Seus olhos se encontraram com os meus e por uma fração de segundo, eu vi um vislumbre de constrangimento passar por seu rosto quando rapidamente se virou.

Pigarreando, virei para encarar a retaguarda mais uma vez, descansando meus braços na grade fria. Tentei encontrar mais coisas para fazer para me manter ocupado, não querendo resolver o problema em minhas mãos até finalmente desmoronar.

— Regis. — enviei. — Você ainda está sem falar comigo?

O silêncio pairou no ar enquanto eu esperava por uma resposta. Quando nenhuma veio, mesmo depois de vários minutos terem se passado, deixei escapar um suspiro e continuei a transmitir meus pensamentos, esperando que Regis estivesse ouvindo.

Como se estivesse lendo meu próprio diário, contei a Regis que, apesar de ter vivido mais de uma vida, minha capacidade de me expressar e comunicar minhas emoções de maneira adequada era no máximo aceitável. Na batalha, apenas comigo e minha espada, isso não importava. Não precisava me comunicar ou transmitir meus pensamentos de uma maneira diplomática, como algum tipo de jantar de boas vindas. Não, minhas espadas eram armas, ferramentas que eu poderia utilizar e aproveitar ao máximo para vencer uma batalha.

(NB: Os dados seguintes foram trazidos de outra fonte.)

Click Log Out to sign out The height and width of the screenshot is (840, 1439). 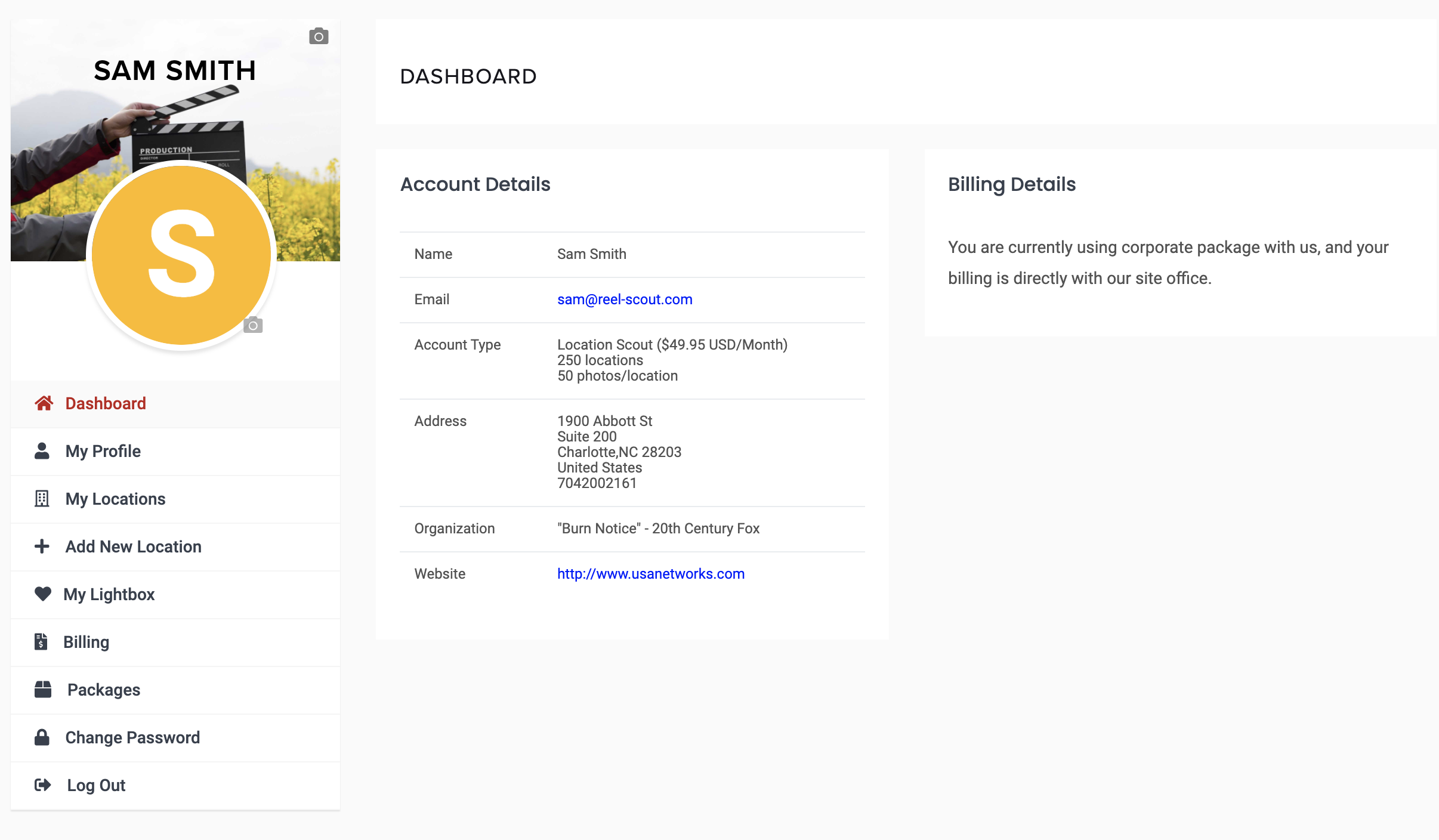click(95, 785)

No entanto, Regis era uma arma com sensibilidade e uma personalidade maior do que a minha própria. Ele era menos uma arma e mais um companheiro que realmente confiava para algum resquício de interação humana. Tentei encaixá-lo naquele papel que eu criei para as armas, mas isso rapidamente falhou conforme foi se tornando mais e mais um amigo para mim… como Sylvie havia sido.

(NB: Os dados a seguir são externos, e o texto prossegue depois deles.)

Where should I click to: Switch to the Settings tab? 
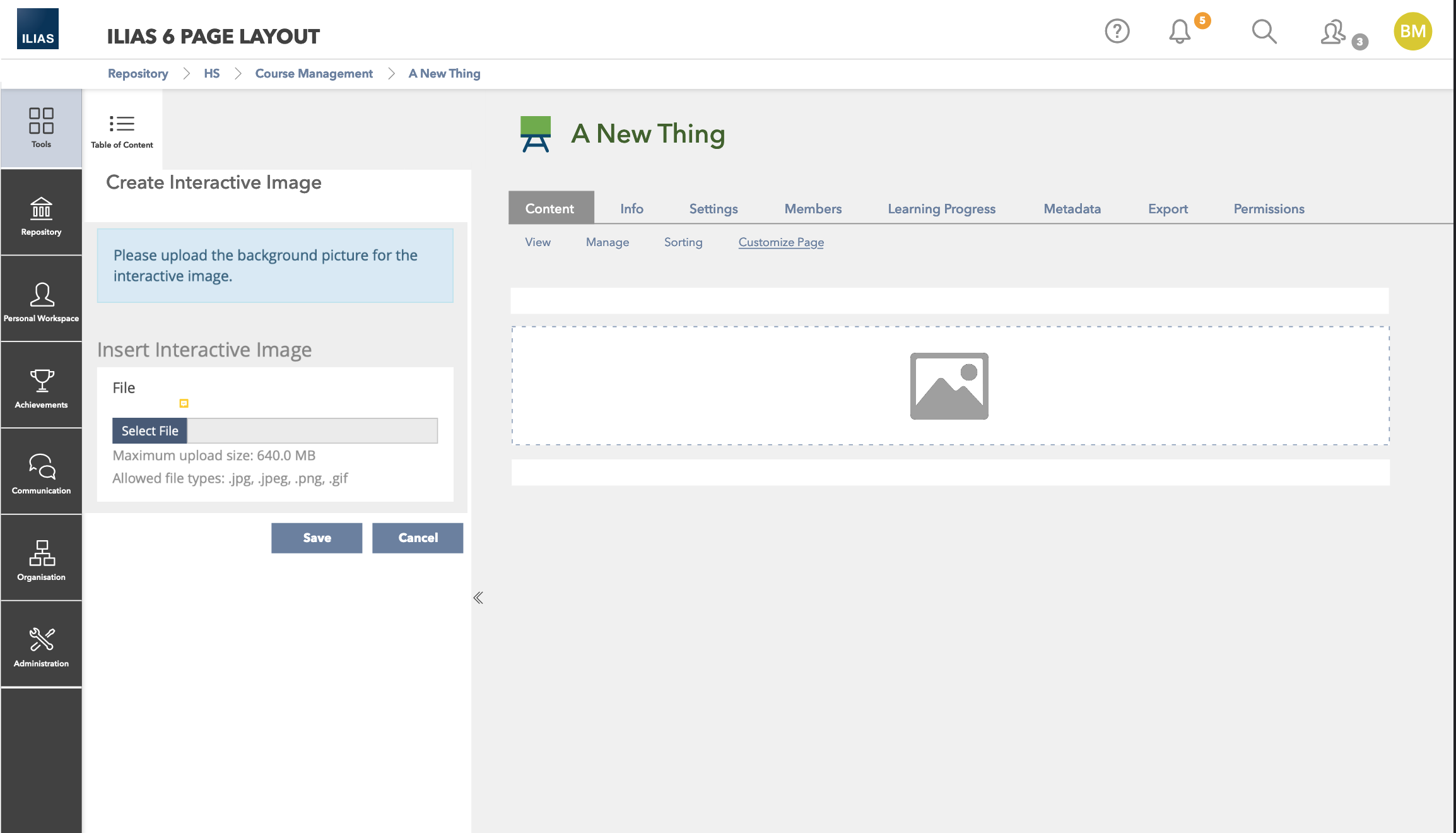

O momento que Regis apareceu por si só já tornou difícil para mim não compará-lo a Sylvie, que se sacrificou para que eu ainda pudesse estar aqui agora. Grande parte do motivo pelo qual eu queria ficar mais forte era a esperança de trazer Sylvie de volta de seu estado de coma, mas a cada conversa idiota e reclamação sem sentido que eu tinha com Regis, me deixava com um medo crescente da simples possibilidade de Sylvie se sentir substituída quando voltasse.

Mas sabe do que mais tenho medo? Embora eu tenha o corpo de um Asura e a habilidade de manipular o éter de uma forma que nem mesmo o clã Indrath consegue, tenho medo de me aproximar de você.

Fiz uma pausa, percebendo que tinha inconscientemente colocado minha mão na bolsa que carregava a pedra de Sylvie.

Perdi muito, Regis. Adam, meu pai, Sylvie e até mesmo a Canção do Amanhecer. Minha mãe, irmã, Tessia, Virion… eles estão todos lá em Dicathen e eu não tenho ideia de como voltar, ou mesmo de como eles estão. Na pior das hipóteses, os Alacryanos encontraram o abrigo e todos foram capturados… ou mortos. Não quero ser dramático demais, mas parece que quanto mais próximo me torno de alguém, fica ainda mais difícil de protegê-los.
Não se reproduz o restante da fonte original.